* _Task inputs_:
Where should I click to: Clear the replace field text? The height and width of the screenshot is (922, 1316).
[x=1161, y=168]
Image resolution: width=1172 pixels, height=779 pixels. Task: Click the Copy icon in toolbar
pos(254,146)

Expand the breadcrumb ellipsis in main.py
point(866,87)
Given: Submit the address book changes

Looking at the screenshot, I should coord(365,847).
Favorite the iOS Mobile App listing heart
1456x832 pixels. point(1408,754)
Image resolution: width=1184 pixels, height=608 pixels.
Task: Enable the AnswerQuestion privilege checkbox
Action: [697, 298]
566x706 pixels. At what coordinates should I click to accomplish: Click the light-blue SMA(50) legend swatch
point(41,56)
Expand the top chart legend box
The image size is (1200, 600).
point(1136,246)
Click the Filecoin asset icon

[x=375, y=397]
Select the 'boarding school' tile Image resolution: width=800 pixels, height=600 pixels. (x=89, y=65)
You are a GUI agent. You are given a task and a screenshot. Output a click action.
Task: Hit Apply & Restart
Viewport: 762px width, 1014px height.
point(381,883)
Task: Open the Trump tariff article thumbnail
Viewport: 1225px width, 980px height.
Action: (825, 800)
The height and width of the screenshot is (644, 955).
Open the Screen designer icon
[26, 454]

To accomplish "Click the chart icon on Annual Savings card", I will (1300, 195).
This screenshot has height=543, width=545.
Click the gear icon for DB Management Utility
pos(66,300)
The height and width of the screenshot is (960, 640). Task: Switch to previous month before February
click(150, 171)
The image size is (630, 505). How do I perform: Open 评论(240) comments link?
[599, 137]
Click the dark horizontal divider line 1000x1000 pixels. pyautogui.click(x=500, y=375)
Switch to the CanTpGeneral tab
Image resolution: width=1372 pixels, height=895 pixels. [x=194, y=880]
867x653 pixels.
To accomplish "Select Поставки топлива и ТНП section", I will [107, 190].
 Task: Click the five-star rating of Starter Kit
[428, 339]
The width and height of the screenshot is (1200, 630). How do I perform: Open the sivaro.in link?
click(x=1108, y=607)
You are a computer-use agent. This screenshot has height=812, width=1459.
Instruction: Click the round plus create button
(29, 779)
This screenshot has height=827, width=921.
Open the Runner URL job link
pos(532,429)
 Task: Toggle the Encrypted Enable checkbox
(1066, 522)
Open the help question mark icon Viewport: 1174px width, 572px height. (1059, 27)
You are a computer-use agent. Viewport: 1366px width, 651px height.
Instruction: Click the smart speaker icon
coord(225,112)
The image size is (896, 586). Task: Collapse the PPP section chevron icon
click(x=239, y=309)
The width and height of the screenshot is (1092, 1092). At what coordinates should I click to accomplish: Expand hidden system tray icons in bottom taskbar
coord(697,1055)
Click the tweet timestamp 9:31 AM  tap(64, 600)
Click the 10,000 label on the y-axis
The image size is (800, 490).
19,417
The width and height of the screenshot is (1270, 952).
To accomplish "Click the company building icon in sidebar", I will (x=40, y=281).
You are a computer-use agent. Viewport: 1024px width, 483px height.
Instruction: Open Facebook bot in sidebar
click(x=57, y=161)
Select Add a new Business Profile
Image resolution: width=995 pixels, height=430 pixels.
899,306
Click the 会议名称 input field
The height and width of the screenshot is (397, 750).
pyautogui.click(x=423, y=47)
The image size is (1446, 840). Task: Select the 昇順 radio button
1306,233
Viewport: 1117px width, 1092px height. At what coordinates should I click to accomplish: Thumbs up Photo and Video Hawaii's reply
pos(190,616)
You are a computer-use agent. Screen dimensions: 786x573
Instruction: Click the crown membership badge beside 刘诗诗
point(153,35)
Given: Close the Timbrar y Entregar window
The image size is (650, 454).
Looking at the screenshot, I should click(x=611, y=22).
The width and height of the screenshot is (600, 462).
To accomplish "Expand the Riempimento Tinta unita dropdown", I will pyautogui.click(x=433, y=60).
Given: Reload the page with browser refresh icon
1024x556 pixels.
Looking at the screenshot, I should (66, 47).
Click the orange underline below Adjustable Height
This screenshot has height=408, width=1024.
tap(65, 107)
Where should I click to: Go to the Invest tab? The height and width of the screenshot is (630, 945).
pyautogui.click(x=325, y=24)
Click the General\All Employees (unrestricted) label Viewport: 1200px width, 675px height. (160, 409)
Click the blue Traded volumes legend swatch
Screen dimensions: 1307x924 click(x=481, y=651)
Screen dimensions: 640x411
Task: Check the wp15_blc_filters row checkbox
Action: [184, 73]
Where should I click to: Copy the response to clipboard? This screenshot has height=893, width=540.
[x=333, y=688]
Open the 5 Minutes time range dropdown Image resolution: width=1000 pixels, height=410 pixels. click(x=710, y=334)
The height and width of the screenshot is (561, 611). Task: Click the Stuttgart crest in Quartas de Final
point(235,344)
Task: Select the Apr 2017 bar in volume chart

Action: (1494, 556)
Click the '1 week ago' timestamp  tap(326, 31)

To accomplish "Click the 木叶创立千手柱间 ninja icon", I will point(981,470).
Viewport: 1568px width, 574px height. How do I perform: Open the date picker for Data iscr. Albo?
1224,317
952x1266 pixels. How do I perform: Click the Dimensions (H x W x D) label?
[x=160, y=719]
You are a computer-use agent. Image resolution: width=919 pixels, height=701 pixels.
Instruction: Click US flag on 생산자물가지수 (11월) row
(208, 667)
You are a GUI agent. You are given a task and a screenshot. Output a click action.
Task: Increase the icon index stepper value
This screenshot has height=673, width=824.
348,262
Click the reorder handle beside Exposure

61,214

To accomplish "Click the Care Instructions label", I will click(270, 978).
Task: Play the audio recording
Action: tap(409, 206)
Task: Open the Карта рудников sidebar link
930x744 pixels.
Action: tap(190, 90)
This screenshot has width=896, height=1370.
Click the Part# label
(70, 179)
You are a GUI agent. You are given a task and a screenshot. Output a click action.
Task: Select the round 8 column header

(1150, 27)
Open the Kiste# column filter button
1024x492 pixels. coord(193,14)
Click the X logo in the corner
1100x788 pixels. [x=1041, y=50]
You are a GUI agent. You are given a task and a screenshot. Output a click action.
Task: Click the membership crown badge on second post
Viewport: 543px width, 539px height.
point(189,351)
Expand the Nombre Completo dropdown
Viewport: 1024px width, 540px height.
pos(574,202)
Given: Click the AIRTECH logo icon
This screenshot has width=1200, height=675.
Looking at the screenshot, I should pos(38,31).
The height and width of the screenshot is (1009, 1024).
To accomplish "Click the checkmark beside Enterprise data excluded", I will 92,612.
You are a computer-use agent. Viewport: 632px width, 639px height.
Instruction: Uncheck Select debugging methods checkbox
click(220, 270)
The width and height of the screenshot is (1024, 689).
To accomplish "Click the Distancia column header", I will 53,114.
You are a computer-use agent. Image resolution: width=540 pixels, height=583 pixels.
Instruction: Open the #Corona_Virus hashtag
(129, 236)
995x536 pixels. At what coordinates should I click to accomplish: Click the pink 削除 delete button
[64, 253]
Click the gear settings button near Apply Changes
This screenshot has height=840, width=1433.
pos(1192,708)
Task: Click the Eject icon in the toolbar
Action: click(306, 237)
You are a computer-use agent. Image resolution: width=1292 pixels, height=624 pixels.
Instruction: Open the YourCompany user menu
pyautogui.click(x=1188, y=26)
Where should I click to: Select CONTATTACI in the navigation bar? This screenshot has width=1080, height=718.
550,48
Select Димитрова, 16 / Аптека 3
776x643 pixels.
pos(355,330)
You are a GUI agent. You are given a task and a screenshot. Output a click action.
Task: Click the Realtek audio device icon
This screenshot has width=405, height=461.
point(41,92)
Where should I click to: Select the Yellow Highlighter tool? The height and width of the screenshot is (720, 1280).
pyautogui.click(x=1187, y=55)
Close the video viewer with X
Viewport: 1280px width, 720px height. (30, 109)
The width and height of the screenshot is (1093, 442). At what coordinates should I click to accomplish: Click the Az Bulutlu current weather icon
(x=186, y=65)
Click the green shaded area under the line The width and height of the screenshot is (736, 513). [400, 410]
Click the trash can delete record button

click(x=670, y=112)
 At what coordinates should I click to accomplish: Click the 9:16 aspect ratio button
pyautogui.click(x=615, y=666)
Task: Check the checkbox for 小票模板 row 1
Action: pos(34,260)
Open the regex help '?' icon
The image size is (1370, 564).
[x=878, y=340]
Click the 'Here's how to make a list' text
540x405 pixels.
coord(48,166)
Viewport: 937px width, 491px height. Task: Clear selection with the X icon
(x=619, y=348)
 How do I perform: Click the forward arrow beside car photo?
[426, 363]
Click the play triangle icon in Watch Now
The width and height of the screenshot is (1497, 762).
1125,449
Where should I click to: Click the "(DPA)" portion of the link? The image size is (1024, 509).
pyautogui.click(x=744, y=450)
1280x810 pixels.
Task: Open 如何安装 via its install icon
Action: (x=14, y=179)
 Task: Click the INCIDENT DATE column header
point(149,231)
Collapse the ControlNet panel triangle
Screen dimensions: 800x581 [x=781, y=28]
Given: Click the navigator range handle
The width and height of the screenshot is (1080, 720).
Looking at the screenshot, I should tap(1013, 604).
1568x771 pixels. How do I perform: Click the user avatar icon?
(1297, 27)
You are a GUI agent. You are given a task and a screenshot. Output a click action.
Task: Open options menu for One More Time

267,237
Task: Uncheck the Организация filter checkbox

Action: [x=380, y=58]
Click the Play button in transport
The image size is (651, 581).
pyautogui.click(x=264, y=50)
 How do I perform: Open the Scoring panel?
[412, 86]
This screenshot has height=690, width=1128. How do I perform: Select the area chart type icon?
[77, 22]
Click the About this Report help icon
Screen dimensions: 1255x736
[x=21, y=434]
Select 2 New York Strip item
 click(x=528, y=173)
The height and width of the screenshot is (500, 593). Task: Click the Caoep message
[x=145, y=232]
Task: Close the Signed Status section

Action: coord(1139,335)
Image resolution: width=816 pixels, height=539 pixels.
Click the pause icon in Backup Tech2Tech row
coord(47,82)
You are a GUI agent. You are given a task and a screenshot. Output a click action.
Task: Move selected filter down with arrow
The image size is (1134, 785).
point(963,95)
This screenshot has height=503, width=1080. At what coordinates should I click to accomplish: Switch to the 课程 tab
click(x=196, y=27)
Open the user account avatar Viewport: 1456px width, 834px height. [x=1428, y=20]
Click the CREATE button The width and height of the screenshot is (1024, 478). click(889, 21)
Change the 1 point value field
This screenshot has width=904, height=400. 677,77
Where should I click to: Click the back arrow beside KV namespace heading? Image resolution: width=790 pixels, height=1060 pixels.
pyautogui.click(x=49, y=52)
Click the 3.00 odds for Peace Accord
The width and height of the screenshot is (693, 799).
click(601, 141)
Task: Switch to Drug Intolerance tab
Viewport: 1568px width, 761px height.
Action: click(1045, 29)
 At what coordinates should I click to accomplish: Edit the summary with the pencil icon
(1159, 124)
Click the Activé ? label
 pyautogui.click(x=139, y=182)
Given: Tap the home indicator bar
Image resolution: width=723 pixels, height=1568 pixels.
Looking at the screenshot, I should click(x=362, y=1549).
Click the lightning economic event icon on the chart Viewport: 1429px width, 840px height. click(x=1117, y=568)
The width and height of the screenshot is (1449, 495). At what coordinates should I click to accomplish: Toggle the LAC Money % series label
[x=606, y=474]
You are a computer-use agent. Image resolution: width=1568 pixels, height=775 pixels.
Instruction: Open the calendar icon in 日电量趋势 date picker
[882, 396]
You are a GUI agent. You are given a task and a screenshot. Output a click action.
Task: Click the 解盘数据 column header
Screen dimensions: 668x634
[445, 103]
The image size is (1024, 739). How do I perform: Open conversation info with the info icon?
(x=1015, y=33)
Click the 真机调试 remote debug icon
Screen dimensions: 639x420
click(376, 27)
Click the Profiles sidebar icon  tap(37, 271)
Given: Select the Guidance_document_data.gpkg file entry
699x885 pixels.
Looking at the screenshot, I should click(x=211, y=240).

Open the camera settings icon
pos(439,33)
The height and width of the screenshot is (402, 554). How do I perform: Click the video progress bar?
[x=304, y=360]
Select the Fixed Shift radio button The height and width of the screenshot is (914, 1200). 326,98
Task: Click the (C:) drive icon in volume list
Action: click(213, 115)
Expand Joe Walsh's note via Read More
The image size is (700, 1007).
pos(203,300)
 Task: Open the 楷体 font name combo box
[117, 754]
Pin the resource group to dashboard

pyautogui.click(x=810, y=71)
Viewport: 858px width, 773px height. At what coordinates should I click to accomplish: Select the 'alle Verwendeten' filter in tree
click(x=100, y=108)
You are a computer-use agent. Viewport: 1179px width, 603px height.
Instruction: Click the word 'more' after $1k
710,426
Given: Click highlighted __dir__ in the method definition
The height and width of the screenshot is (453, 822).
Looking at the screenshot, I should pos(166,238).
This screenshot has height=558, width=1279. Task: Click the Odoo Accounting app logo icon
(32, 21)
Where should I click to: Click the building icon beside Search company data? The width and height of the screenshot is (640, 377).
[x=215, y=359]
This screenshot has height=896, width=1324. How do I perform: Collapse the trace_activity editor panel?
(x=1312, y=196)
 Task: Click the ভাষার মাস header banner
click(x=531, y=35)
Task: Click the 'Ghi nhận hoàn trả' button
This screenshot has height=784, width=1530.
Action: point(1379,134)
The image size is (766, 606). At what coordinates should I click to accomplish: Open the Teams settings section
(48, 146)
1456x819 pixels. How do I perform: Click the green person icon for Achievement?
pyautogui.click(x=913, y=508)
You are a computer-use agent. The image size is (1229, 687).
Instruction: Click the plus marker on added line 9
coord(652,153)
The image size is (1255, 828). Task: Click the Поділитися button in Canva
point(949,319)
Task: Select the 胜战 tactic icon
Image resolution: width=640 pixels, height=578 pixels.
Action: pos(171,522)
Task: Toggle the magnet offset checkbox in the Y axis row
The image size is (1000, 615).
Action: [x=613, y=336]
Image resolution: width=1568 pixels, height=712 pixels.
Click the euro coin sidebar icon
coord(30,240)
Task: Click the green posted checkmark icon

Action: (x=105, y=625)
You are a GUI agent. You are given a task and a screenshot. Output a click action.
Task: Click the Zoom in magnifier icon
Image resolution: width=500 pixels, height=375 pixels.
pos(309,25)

* _Work item_: Could you restate word for word the lines above, from the one that contains "Viewport: 1024px width, 540px height." through the one that contains "The height and width of the screenshot is (1009, 1024).", and no others?

* _Finished exercise_:
Viewport: 1024px width, 540px height.
pos(574,202)
Given: Click the AIRTECH logo icon
This screenshot has width=1200, height=675.
Looking at the screenshot, I should pos(38,31).
The height and width of the screenshot is (1009, 1024).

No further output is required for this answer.